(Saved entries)
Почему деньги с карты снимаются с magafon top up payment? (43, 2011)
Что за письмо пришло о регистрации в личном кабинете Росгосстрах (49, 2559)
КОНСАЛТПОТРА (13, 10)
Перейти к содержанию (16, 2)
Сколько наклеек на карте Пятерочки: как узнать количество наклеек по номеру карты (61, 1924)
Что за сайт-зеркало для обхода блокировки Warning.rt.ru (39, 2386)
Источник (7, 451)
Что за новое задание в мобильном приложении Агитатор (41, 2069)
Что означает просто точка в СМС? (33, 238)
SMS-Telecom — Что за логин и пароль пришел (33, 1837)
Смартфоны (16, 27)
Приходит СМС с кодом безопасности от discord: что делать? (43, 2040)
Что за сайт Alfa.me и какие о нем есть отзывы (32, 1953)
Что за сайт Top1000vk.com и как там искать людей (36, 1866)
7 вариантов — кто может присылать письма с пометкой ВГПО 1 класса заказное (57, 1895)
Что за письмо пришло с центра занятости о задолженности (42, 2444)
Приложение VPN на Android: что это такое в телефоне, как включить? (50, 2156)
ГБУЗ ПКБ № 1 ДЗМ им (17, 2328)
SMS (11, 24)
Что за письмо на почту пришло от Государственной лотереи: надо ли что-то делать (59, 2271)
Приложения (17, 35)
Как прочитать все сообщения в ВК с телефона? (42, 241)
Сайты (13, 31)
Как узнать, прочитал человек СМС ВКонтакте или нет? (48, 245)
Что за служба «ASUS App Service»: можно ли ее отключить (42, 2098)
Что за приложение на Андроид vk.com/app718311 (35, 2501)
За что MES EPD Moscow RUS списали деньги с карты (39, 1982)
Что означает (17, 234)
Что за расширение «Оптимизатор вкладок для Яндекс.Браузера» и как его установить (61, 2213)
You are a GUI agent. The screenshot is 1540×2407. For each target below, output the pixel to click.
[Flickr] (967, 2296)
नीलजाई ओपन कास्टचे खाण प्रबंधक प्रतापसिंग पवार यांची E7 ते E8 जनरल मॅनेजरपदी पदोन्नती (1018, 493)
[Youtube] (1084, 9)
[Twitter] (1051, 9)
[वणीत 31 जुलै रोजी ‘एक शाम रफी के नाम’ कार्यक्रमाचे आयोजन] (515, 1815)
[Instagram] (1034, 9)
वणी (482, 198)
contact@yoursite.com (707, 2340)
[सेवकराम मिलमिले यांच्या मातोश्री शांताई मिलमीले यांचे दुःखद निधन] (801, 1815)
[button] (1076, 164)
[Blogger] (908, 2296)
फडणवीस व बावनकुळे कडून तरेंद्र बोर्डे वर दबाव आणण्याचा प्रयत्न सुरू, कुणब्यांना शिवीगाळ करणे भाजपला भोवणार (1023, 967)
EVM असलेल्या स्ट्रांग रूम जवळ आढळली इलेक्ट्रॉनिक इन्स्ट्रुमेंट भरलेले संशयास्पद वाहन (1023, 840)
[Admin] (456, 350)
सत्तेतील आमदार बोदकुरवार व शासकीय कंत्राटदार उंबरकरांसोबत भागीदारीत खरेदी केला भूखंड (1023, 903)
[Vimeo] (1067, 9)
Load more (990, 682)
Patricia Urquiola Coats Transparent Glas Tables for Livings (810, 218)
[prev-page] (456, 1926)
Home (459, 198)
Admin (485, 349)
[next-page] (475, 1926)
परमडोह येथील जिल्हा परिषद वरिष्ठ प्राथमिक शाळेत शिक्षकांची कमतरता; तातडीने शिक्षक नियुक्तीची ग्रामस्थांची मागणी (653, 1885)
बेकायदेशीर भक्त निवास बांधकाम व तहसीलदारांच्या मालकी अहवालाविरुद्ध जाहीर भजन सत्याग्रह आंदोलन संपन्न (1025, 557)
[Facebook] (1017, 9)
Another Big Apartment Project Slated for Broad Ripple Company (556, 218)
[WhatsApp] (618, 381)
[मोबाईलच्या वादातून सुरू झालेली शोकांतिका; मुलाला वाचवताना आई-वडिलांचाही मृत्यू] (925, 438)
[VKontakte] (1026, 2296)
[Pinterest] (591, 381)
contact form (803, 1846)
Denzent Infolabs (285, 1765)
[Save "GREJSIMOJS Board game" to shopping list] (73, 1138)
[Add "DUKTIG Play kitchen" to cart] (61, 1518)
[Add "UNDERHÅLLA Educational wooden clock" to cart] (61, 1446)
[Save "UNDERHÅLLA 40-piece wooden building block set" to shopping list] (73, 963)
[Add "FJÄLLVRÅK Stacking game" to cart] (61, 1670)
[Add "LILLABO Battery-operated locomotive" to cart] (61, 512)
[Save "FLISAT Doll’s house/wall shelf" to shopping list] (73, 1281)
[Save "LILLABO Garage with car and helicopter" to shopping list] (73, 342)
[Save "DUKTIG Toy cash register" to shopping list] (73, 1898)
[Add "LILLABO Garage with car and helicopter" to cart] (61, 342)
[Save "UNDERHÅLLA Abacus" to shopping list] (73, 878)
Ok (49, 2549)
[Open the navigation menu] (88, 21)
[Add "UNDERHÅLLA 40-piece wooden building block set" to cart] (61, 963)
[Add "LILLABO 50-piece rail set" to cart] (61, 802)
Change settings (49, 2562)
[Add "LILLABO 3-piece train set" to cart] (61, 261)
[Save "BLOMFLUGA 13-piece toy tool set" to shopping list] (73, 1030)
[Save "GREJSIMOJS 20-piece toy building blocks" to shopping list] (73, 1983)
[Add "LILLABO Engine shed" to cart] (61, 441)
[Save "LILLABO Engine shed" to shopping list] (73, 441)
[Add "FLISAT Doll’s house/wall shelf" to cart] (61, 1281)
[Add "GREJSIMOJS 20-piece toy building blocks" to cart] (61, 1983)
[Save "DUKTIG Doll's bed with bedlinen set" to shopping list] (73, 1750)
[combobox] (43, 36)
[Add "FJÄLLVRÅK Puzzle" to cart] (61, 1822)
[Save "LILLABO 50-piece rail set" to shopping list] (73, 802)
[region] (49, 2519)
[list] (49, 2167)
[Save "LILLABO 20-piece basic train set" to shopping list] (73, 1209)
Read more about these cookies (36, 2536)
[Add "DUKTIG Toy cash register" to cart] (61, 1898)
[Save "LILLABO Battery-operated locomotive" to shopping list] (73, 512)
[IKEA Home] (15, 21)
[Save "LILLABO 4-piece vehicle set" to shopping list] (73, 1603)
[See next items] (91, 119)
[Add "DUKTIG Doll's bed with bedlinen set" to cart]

INSTRUCTIONS FOR THE TASK:
Without altering anything, print all of the data again.

FINISHED TASK:
Почему деньги с карты снимаются с magafon top up payment? (43, 2011)
Что за письмо пришло о регистрации в личном кабинете Росгосстрах (49, 2559)
КОНСАЛТПОТРА (13, 10)
Перейти к содержанию (16, 2)
Сколько наклеек на карте Пятерочки: как узнать количество наклеек по номеру карты (61, 1924)
Что за сайт-зеркало для обхода блокировки Warning.rt.ru (39, 2386)
Источник (7, 451)
Что за новое задание в мобильном приложении Агитатор (41, 2069)
Что означает просто точка в СМС? (33, 238)
SMS-Telecom — Что за логин и пароль пришел (33, 1837)
Смартфоны (16, 27)
Приходит СМС с кодом безопасности от discord: что делать? (43, 2040)
Что за сайт Alfa.me и какие о нем есть отзывы (32, 1953)
Что за сайт Top1000vk.com и как там искать людей (36, 1866)
7 вариантов — кто может присылать письма с пометкой ВГПО 1 класса заказное (57, 1895)
Что за письмо пришло с центра занятости о задолженности (42, 2444)
Приложение VPN на Android: что это такое в телефоне, как включить? (50, 2156)
ГБУЗ ПКБ № 1 ДЗМ им (17, 2328)
SMS (11, 24)
Что за письмо на почту пришло от Государственной лотереи: надо ли что-то делать (59, 2271)
Приложения (17, 35)
Как прочитать все сообщения в ВК с телефона? (42, 241)
Сайты (13, 31)
Как узнать, прочитал человек СМС ВКонтакте или нет? (48, 245)
Что за служба «ASUS App Service»: можно ли ее отключить (42, 2098)
Что за приложение на Андроид vk.com/app718311 (35, 2501)
За что MES EPD Moscow RUS списали деньги с карты (39, 1982)
Что означает (17, 234)
Что за расширение «Оптимизатор вкладок для Яндекс.Браузера» и как его установить (61, 2213)
You are a GUI agent. The screenshot is 1540×2407. For each target below, output the pixel to click.
[Flickr] (967, 2296)
नीलजाई ओपन कास्टचे खाण प्रबंधक प्रतापसिंग पवार यांची E7 ते E8 जनरल मॅनेजरपदी पदोन्नती (1018, 493)
[Youtube] (1084, 9)
[Twitter] (1051, 9)
[वणीत 31 जुलै रोजी ‘एक शाम रफी के नाम’ कार्यक्रमाचे आयोजन] (515, 1815)
[Instagram] (1034, 9)
वणी (482, 198)
contact@yoursite.com (707, 2340)
[सेवकराम मिलमिले यांच्या मातोश्री शांताई मिलमीले यांचे दुःखद निधन] (801, 1815)
[button] (1076, 164)
[Blogger] (908, 2296)
फडणवीस व बावनकुळे कडून तरेंद्र बोर्डे वर दबाव आणण्याचा प्रयत्न सुरू, कुणब्यांना शिवीगाळ करणे भाजपला भोवणार (1023, 967)
EVM असलेल्या स्ट्रांग रूम जवळ आढळली इलेक्ट्रॉनिक इन्स्ट्रुमेंट भरलेले संशयास्पद वाहन (1023, 840)
[Admin] (456, 350)
सत्तेतील आमदार बोदकुरवार व शासकीय कंत्राटदार उंबरकरांसोबत भागीदारीत खरेदी केला भूखंड (1023, 903)
[Vimeo] (1067, 9)
Load more (990, 682)
Patricia Urquiola Coats Transparent Glas Tables for Livings (810, 218)
[prev-page] (456, 1926)
Home (459, 198)
Admin (485, 349)
[next-page] (475, 1926)
परमडोह येथील जिल्हा परिषद वरिष्ठ प्राथमिक शाळेत शिक्षकांची कमतरता; तातडीने शिक्षक नियुक्तीची ग्रामस्थांची मागणी (653, 1885)
बेकायदेशीर भक्त निवास बांधकाम व तहसीलदारांच्या मालकी अहवालाविरुद्ध जाहीर भजन सत्याग्रह आंदोलन संपन्न (1025, 557)
[Facebook] (1017, 9)
Another Big Apartment Project Slated for Broad Ripple Company (556, 218)
[WhatsApp] (618, 381)
[मोबाईलच्या वादातून सुरू झालेली शोकांतिका; मुलाला वाचवताना आई-वडिलांचाही मृत्यू] (925, 438)
[VKontakte] (1026, 2296)
[Pinterest] (591, 381)
contact form (803, 1846)
Denzent Infolabs (285, 1765)
[Save "GREJSIMOJS Board game" to shopping list] (73, 1138)
[Add "DUKTIG Play kitchen" to cart] (61, 1518)
[Add "UNDERHÅLLA Educational wooden clock" to cart] (61, 1446)
[Save "UNDERHÅLLA 40-piece wooden building block set" to shopping list] (73, 963)
[Add "FJÄLLVRÅK Stacking game" to cart] (61, 1670)
[Add "LILLABO Battery-operated locomotive" to cart] (61, 512)
[Save "FLISAT Doll’s house/wall shelf" to shopping list] (73, 1281)
[Save "LILLABO Garage with car and helicopter" to shopping list] (73, 342)
[Save "DUKTIG Toy cash register" to shopping list] (73, 1898)
[Add "LILLABO Garage with car and helicopter" to cart] (61, 342)
[Save "UNDERHÅLLA Abacus" to shopping list] (73, 878)
Ok (49, 2549)
[Open the navigation menu] (88, 21)
[Add "UNDERHÅLLA 40-piece wooden building block set" to cart] (61, 963)
[Add "LILLABO 50-piece rail set" to cart] (61, 802)
Change settings (49, 2562)
[Add "LILLABO 3-piece train set" to cart] (61, 261)
[Save "BLOMFLUGA 13-piece toy tool set" to shopping list] (73, 1030)
[Save "GREJSIMOJS 20-piece toy building blocks" to shopping list] (73, 1983)
[Add "LILLABO Engine shed" to cart] (61, 441)
[Save "LILLABO Engine shed" to shopping list] (73, 441)
[Add "FLISAT Doll’s house/wall shelf" to cart] (61, 1281)
[Add "GREJSIMOJS 20-piece toy building blocks" to cart] (61, 1983)
[Save "DUKTIG Doll's bed with bedlinen set" to shopping list] (73, 1750)
[combobox] (43, 36)
[Add "FJÄLLVRÅK Puzzle" to cart] (61, 1822)
[Save "LILLABO 50-piece rail set" to shopping list] (73, 802)
[region] (49, 2519)
[list] (49, 2167)
[Save "LILLABO 20-piece basic train set" to shopping list] (73, 1209)
Read more about these cookies (36, 2536)
[Add "DUKTIG Toy cash register" to cart] (61, 1898)
[Save "LILLABO Battery-operated locomotive" to shopping list] (73, 512)
[IKEA Home] (15, 21)
[Save "LILLABO 4-piece vehicle set" to shopping list] (73, 1603)
[See next items] (91, 119)
[Add "DUKTIG Doll's bed with bedlinen set" to cart]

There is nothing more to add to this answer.